»La révolte d’Orabi et l’occupation anglaise’’: la malédiction du canal de Suez, avant Nasser

A la faveur de la révolte d’Orabi, en 1881, et en dépit des faibles moyens dont elle disposait, l’Egypte aurait pu rendre la conquête de son territoire par l’Angleterre bien plus coûteuse, et obtenir une paix bien plus favorable et respectueuse de ses intérêts que l’horrible colonisation à laquelle elle fut soumise.

Par Dr Mounir Hanablia *

Le Canal de Suez en 1881, avec le développement du chemin de fer, et de la marine à vapeur, c’est la voie la plus rapide entre l’Angleterre, et son joyau de la Couronne, l’Inde. Trois semaines de voyage suffisent alors qu’il en faut huit en empruntant la route du Cap de Bonne Espérance.

Néanmoins, détenteur à l’origine de 15% des parts de la société du Canal, l’Etat égyptien a dû vendre ses parts à perte, et c’est l’Angleterre qui en a fait l’acquisition, en devenant ainsi l’actionnaire principal.

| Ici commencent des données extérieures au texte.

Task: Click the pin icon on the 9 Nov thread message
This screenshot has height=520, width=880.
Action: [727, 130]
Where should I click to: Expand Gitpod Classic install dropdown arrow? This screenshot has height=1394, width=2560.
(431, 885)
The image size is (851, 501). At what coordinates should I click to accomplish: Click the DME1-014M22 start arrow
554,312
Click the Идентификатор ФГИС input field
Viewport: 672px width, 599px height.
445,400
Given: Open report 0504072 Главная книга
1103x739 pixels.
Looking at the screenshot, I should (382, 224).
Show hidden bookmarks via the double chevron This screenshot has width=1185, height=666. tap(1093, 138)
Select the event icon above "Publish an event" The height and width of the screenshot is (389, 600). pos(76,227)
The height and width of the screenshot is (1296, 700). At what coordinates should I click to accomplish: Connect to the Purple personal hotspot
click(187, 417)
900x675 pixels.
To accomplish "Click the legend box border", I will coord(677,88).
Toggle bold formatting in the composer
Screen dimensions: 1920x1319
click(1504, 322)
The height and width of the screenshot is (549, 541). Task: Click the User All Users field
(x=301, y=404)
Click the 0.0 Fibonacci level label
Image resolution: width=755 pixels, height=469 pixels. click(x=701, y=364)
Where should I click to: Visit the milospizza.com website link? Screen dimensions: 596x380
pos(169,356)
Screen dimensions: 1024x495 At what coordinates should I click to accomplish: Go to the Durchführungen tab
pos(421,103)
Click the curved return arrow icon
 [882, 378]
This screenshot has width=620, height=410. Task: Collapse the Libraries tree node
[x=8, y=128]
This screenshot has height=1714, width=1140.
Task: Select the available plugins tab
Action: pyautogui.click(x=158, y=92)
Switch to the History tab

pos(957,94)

En effet, il se trouve que depuis l’époque désastreuse du Khédive Ismaïl, qui a dû dépenser sans compter dans des œuvres de prestige en pensant restituer à son pays ses gloires d’antan, les dettes se soient accumulées au point que les créanciers anglo-français aient décidé de le soumettre à une tutelle financière stricte, par le biais d’une commission de contrôle présidée par deux commissaires , un Britannique et un Français, chargés de rembourser les dettes des créanciers étrangers, sans aucun égard pour les intérêts égyptiens.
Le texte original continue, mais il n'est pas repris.